Painful gallstones are common during pregnancy. The pain can be intense, coming on suddenly, increasing and often radiating to the back. When gallstones cause inflammation of the gallbladder, a condition called cholecystitis, the symptoms can worsen, with fever nausea and vomiting in addition to the pain.
Surgical removal of the gallbladder is the most effective treatment, but surgery during pregnancy is often feared and at times postponed. In the largest US study to date, Jefferson surgeons observed that mothers experiencing cholecystitis during pregnancy had better outcomes if they had surgery during their pregnancy than if surgery was delayed until after childbirth.
"Current guidelines recommend surgery for acute cholecystitis during pregnancy, but many patients and providers delay surgery," says senior author on the study, Francesco Palazzo, MD, Vice Chair of Surgery at Thomas Jefferson University Hospital. "We wanted to know how often the guidelines were followed, and whether following those guidelines did indeed improve outcomes for pregnant women."
The study examined the records of a national sample of 6,390 pregnant women admitted to a hospital with acute cholecystitis from the Nationwide Readmission Database between the dates of January 2010 and September 2015. Despite national guidelines, only 38.2% of women had surgery to remove their gallbladders at the time they presented with cholecystitis during pregnancy.
Pregnant women with cholecystitis who did not undergo gallbladder surgery were three times more likely to have maternal-fetal complications relative to those who did have surgery.

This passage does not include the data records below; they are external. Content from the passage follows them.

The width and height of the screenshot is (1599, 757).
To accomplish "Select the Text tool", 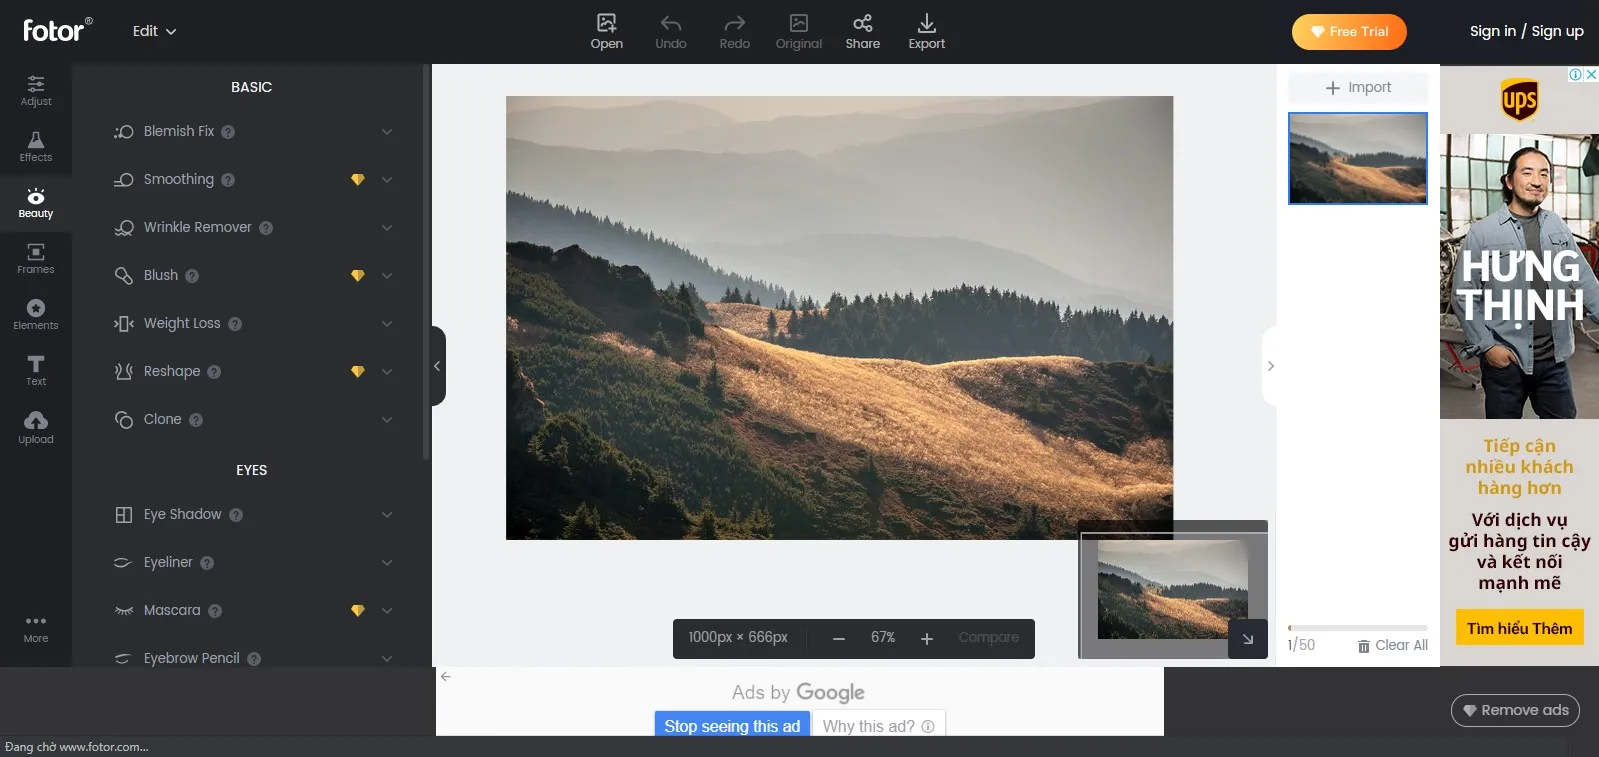I will click(36, 370).
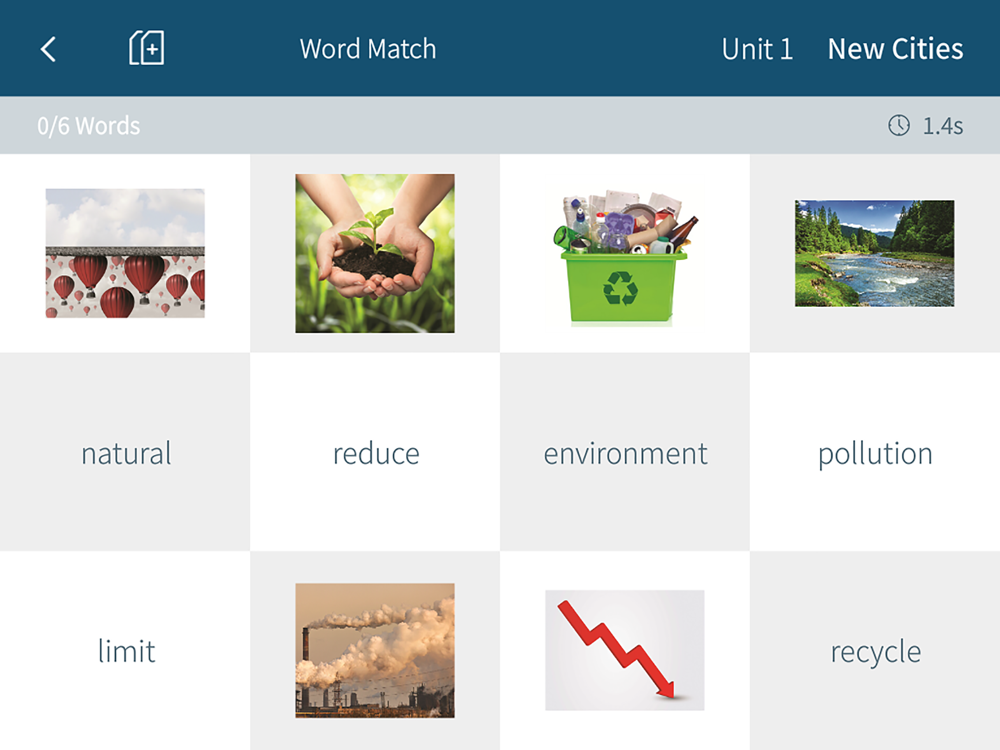Click the '0/6 Words' progress counter
The image size is (1000, 750).
tap(89, 126)
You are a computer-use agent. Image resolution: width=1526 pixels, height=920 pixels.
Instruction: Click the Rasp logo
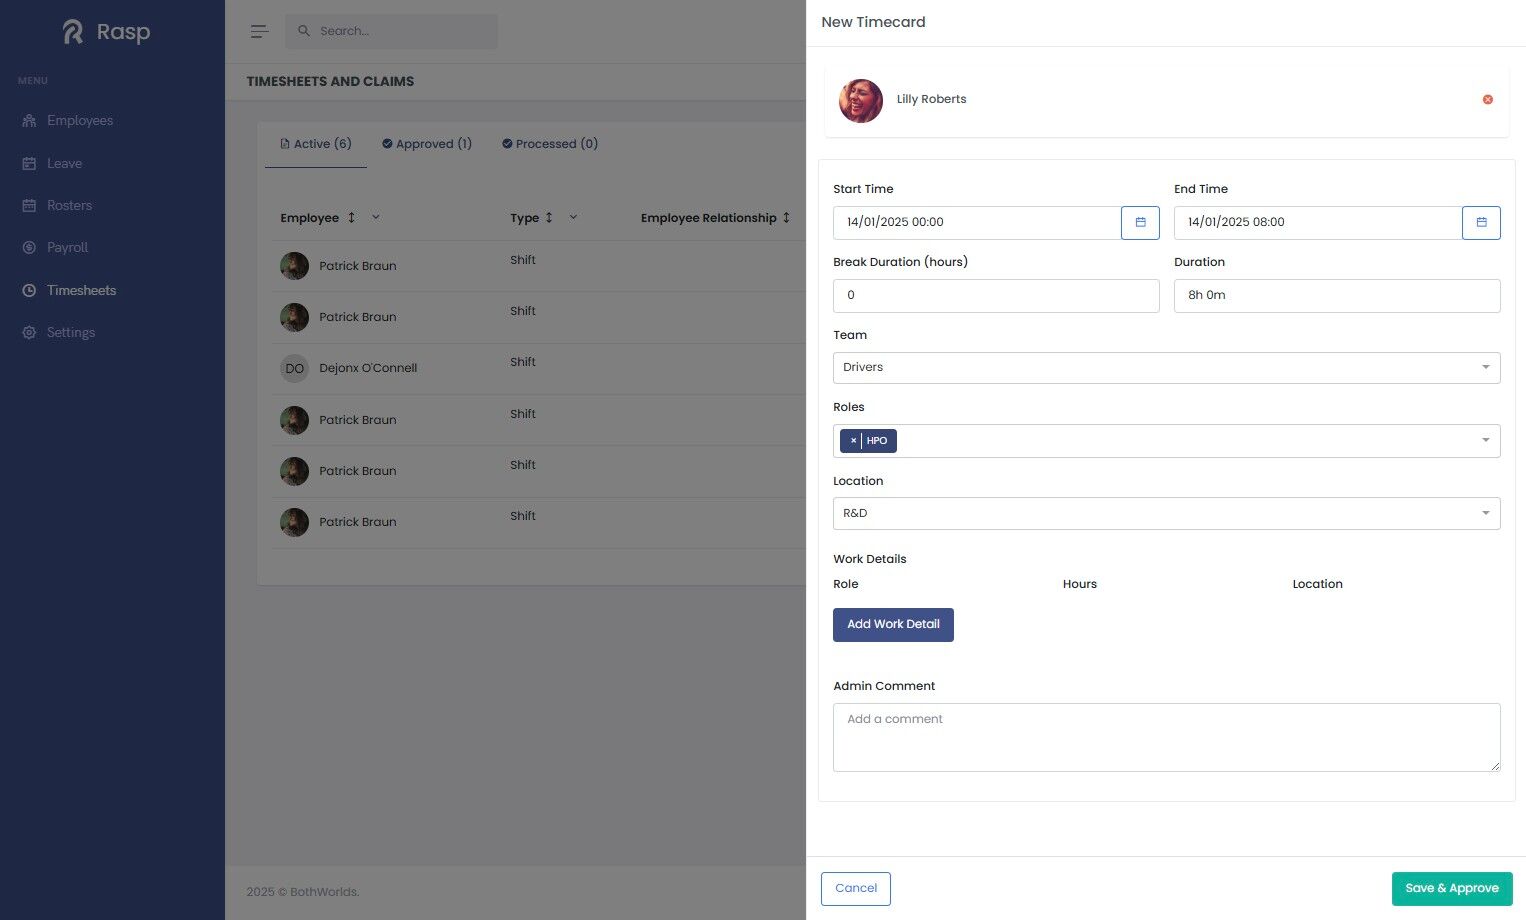(107, 32)
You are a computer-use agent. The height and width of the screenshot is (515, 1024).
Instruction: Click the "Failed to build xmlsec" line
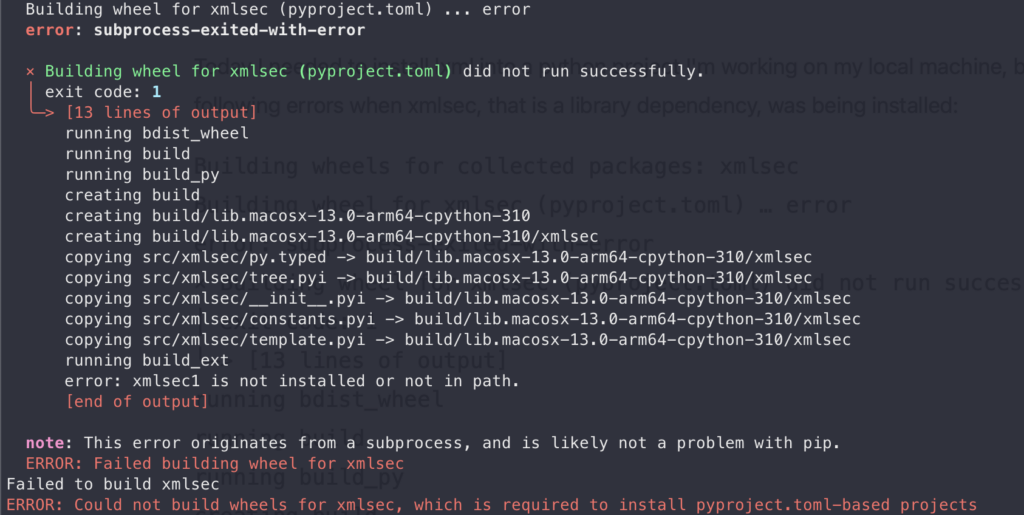[x=112, y=484]
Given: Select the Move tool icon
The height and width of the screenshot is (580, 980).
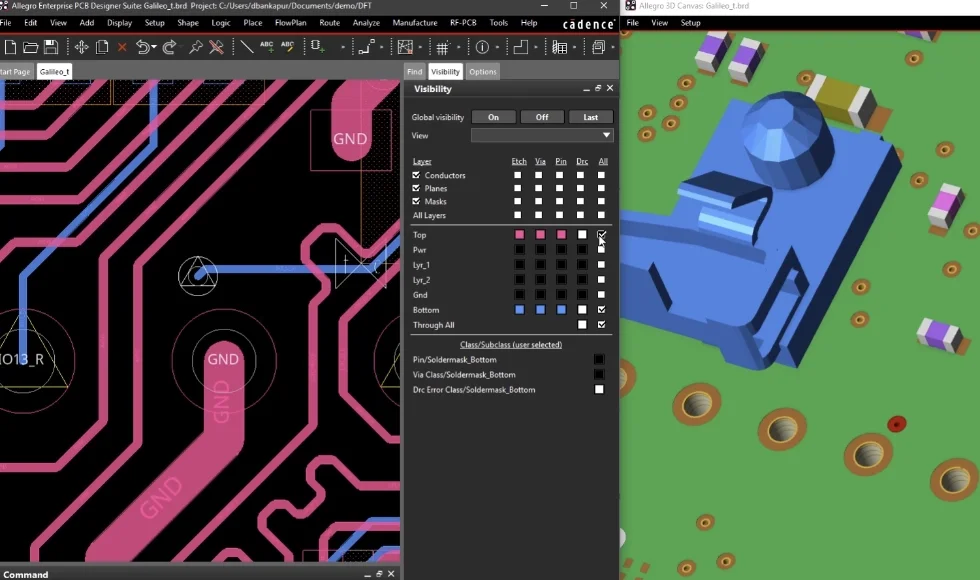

The maternal-fetal complications investigated included a combination of stillbirth, poor fetal growth, abortion, preterm delivery, C-section, obstetric bleeding, venous thromboembolism and intraamniotic infection. These differences were mostly driven by an increase in poor fetal growth, preterm delivery and C-section among those pregnant women who did not have gallbladder surgery.
"The data doesn't tell us exactly why these complications occurred, just that they were more common in women whose surgeries were delayed after accounting for differences between the groups," says first author Arturo J. Rios-Diaz, MD, a 4th year resident in the department of Surgery. Women who did not have surgery during their pregnancy were also 61% more likely to be readmitted to the hospital within 30 days of being discharged, and 95% more likely to be readmitted with a maternal-fetal complication.
"It can be quite scary and painful for pregnant women to experience cholecystitis," says co-author Vincenzo Berghella, director of the Division of Maternal Fetal Medicine at Jefferson. "Many physicians are uncomfortable recommending surgery for pregnant women. But these data clearly show that there are risks with waiting out surgery. Patients and physicians should always first discuss the management option which would be chosen if the patient were not pregnant. Like for almost all other medical conditions which can occur in pregnancy, the best option, in this case surgery with removal of the gallbladder, should be done regardless of being pregnant or not."
"Classically, physicians have been trained that surgery should be discouraged in the first trimester, and third trimester," says Dr. Palazzo. "But those beliefs have been based on poor-quality and outdated studies. The data suggest that the risks may be much greater for women with cholecystitis who don't get surgery until after childbirth."